## Excerpted passage
_ _ _ _ _ _ _
Monday, Jan. 15, 1951
Headscapes
Pavel Tchelitchew (pronounced Chell-e-shetf) has painted some strange and wonderful things in his 52 years. Most famous among them have been his bloody, surrealistic congress of freaks called Phenomena and Hide-and-Seek--a vast, autumnal tree with embryos and sick-looking children half hidden among its leaves (TIME, Nov. 9, 1912). Last week Tchelitchew jolted Manhattan's syth Street once more with an exhibition of 50-odd transparent heads.
Some of them were the sort he has been working on for years: textbook-like studies of nerves, bones and blood vessels Others, more recent, turned heads into wire latticework. Done in colored pencil on dark paper, they achieved effects of transparency, roundness and motion in neat, linear arabesques. To Tchelitchew they were not just plays in a clever game but 'work, work, work!"
The stoop-shouldered, cosmopolitan Muscovite, who left Russia in 1920, easily explained how & why he had produced the drawings. "As a youth, taking Leonardo for my model," he began, "I went dutifully to the anatomy theater in Moscow. Later I was found in a dead faint on the pavement outside . . . But Mrs. Nature you can't fool with her. She's a tenacious woman . . . Twenty years later I discovered what a marvelous transparent vessel the human being is--like a crystal jungle. From that time on, I was trapped in interior landscape." He went back and studied anatomy. "Then I came to what I'm doing now . . . I want these heads to be as brilliant as neon lights, to be in the air between you and the black background, like the handwriting at Belshazzar's feast . But these heads are shoots only. What the flower is going to be I'm as much surprised as you."
_ _ _ _ _ _ _
[Stored records]
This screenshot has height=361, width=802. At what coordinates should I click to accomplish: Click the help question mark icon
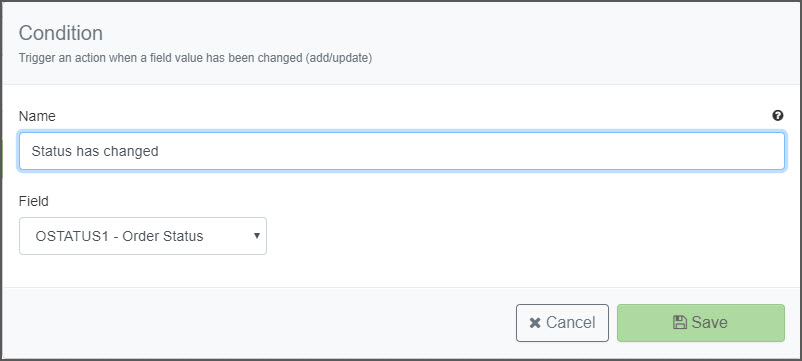click(777, 116)
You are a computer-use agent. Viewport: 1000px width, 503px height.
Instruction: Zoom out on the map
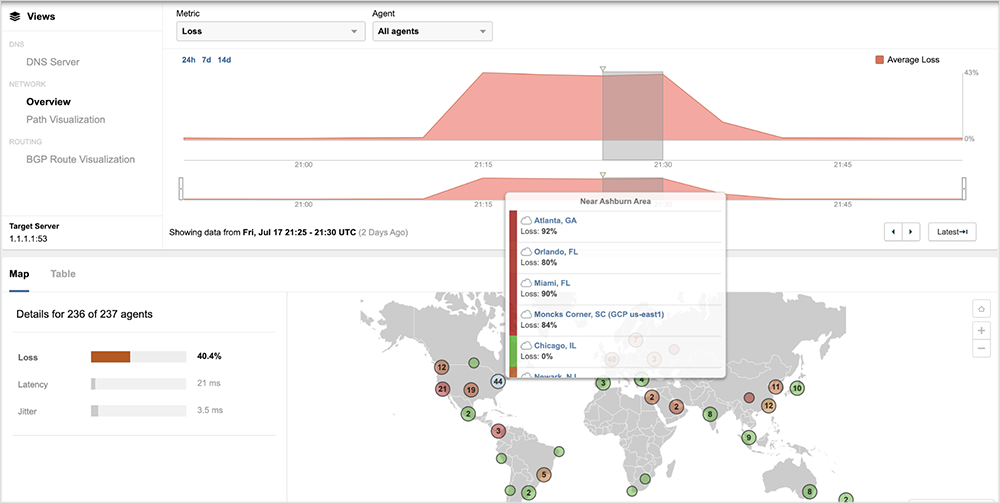click(981, 349)
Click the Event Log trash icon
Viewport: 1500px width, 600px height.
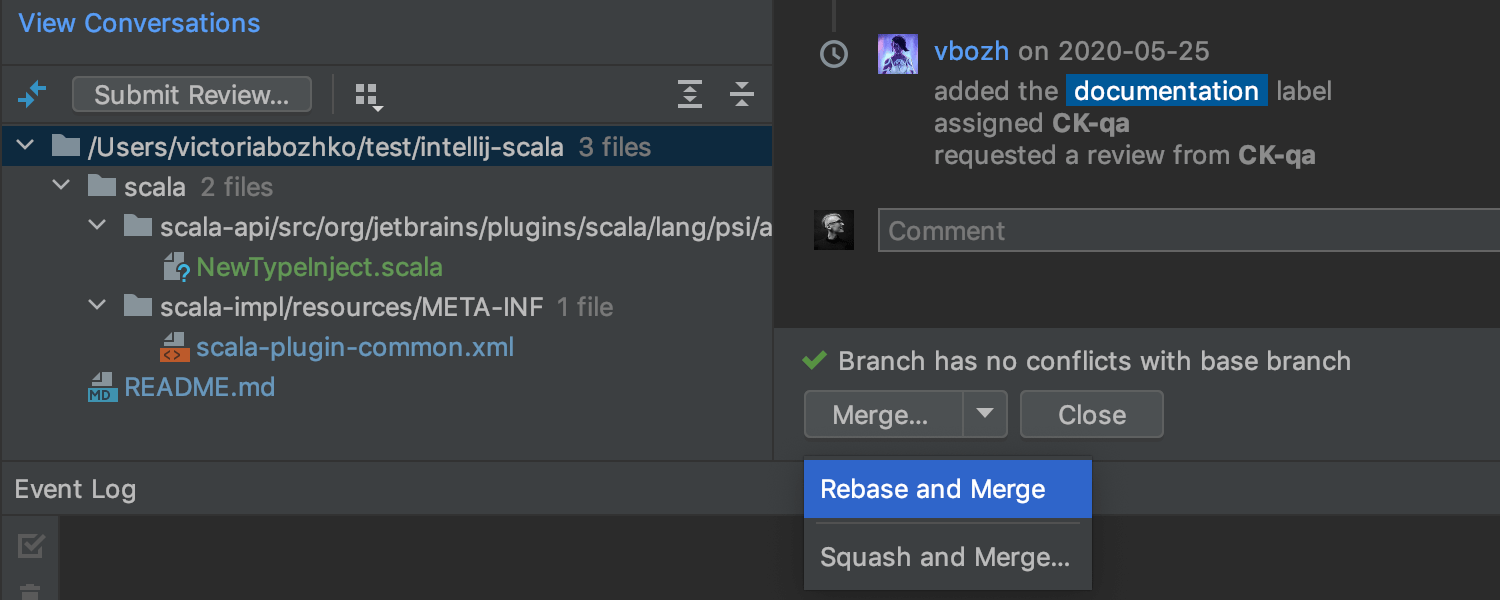31,591
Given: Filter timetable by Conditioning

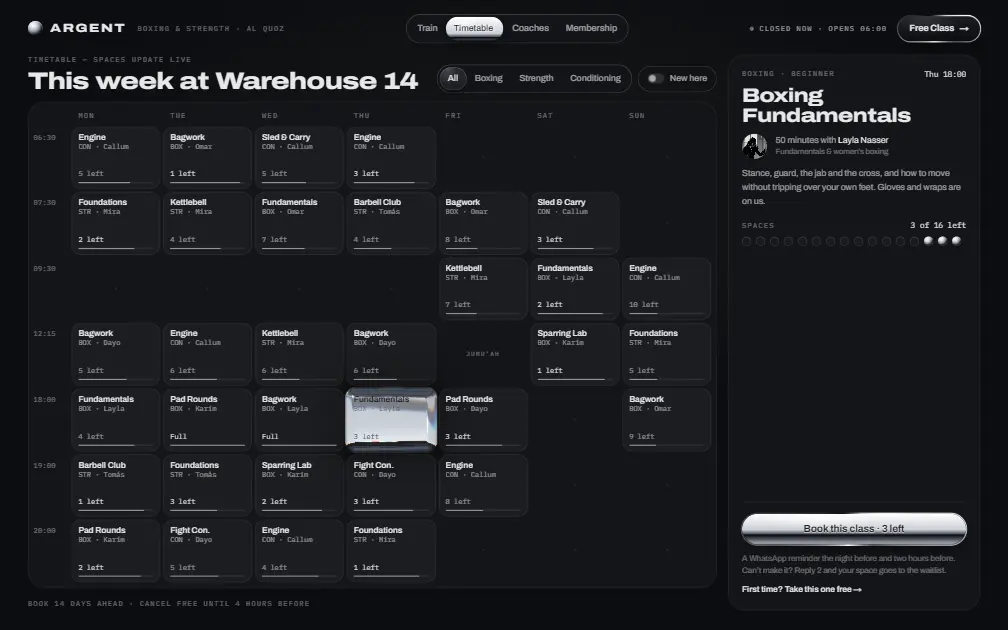Looking at the screenshot, I should point(595,78).
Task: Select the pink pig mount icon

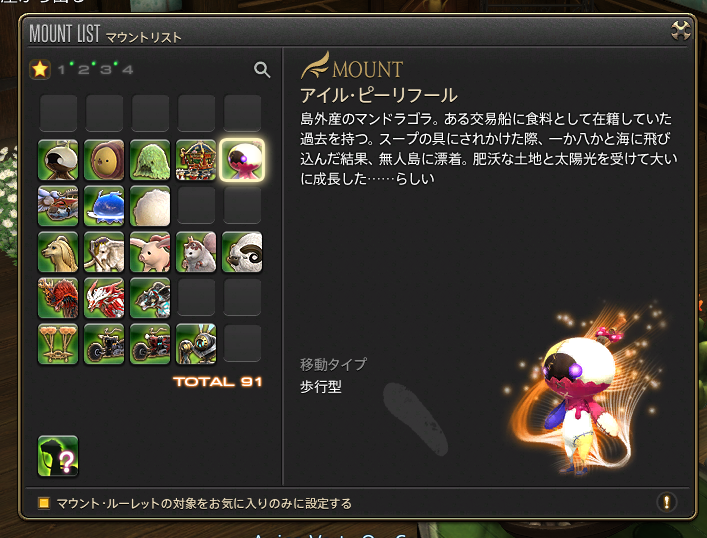Action: tap(150, 252)
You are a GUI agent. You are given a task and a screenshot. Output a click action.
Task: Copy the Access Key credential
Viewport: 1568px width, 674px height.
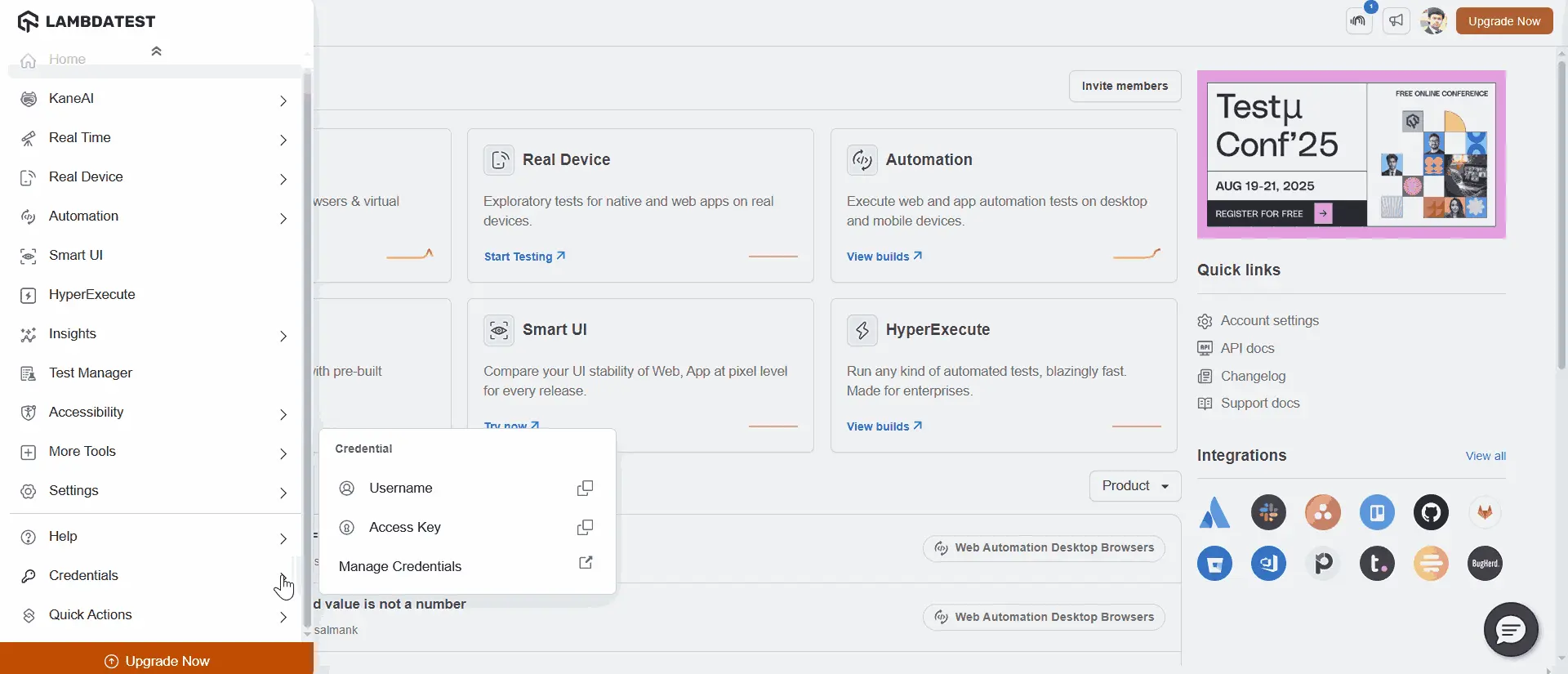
_ _ _ _ _ _ _
## Required actions
- a) Repeat the portion of the Tchelitchew article starting with "Monday, Jan. 15, 1951" and going on through "50-odd transparent heads.".
- b) According to the Tchelitchew article, what were the newer wire-latticework heads drawn with, and on what?

## Expected outputs
- a)
Monday, Jan. 15, 1951
Headscapes
Pavel Tchelitchew (pronounced Chell-e-shetf) has painted some strange and wonderful things in his 52 years. Most famous among them have been his bloody, surrealistic congress of freaks called Phenomena and Hide-and-Seek--a vast, autumnal tree with embryos and sick-looking children half hidden among its leaves (TIME, Nov. 9, 1912). Last week Tchelitchew jolted Manhattan's syth Street once more with an exhibition of 50-odd transparent heads.

- b) They were drawn in colored pencil on dark paper.